Wherever a picture appears, skip it and retype the rest of the data exactly.

Data excerpts section start

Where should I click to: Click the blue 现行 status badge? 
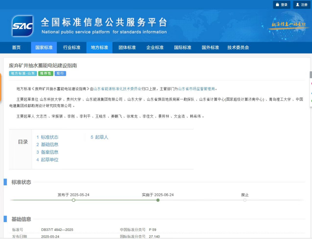coord(60,74)
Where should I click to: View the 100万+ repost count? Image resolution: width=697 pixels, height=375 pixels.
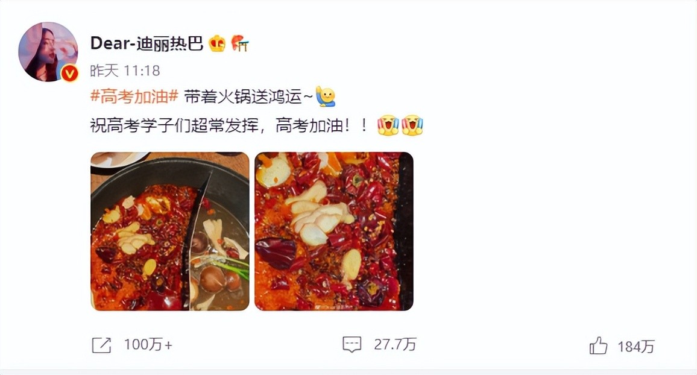pyautogui.click(x=148, y=345)
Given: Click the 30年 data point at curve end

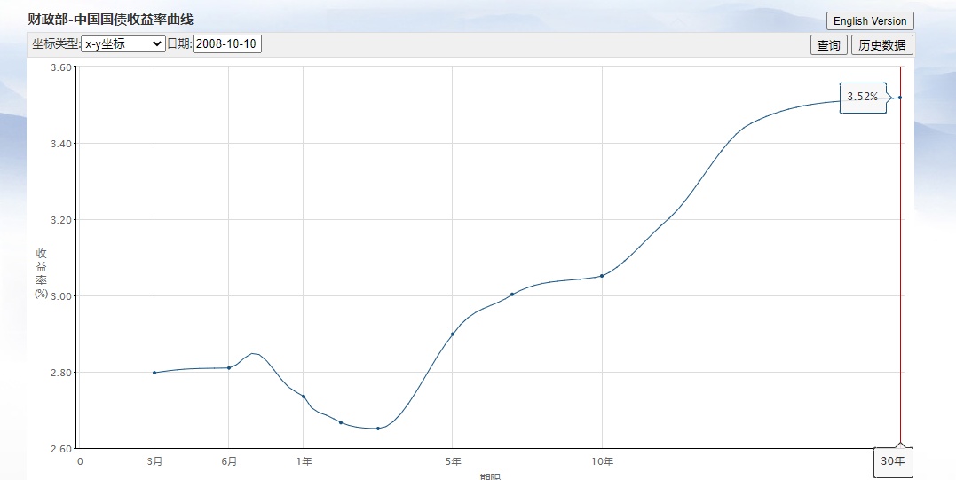Looking at the screenshot, I should click(900, 98).
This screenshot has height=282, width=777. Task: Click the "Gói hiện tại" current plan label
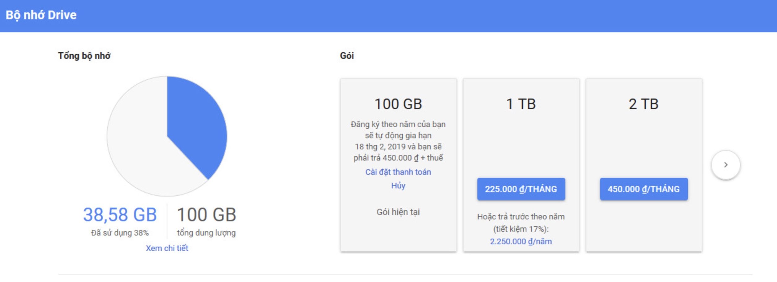398,212
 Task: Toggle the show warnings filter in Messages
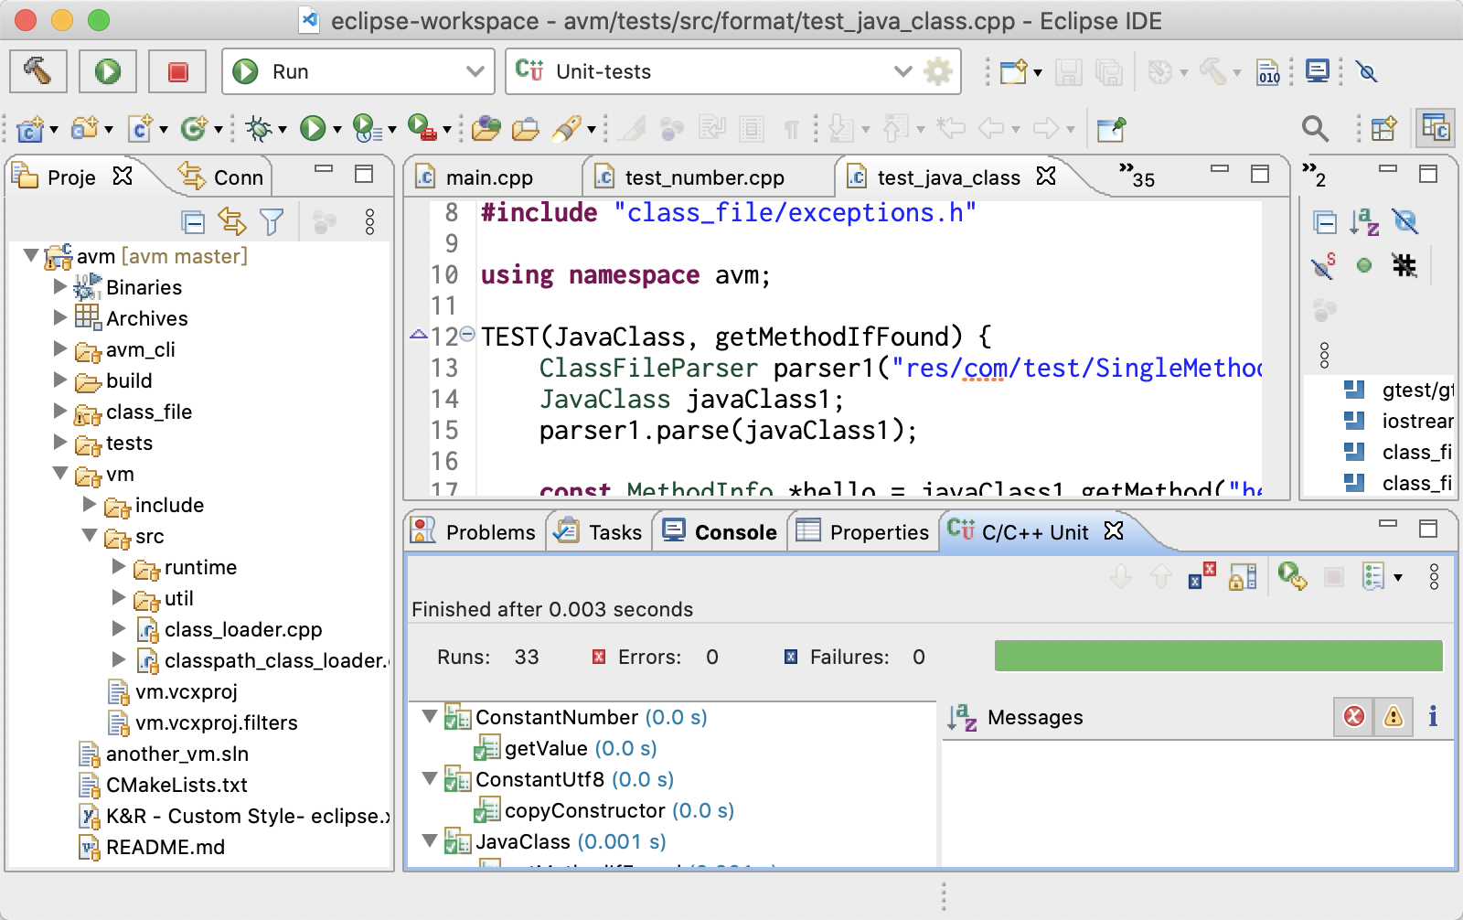pyautogui.click(x=1393, y=717)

Data excerpts section end

Result for this exercise:
Where should I click to: Click the blue 现行 status badge? 
coord(60,74)
Where should I click to: View the 100万+ repost count? Image resolution: width=697 pixels, height=375 pixels.
pyautogui.click(x=148, y=345)
Given: Click the 30年 data point at curve end

Looking at the screenshot, I should click(900, 98).
This screenshot has height=282, width=777. Task: Click the "Gói hiện tại" current plan label
398,212
 Task: Toggle the show warnings filter in Messages
pyautogui.click(x=1393, y=717)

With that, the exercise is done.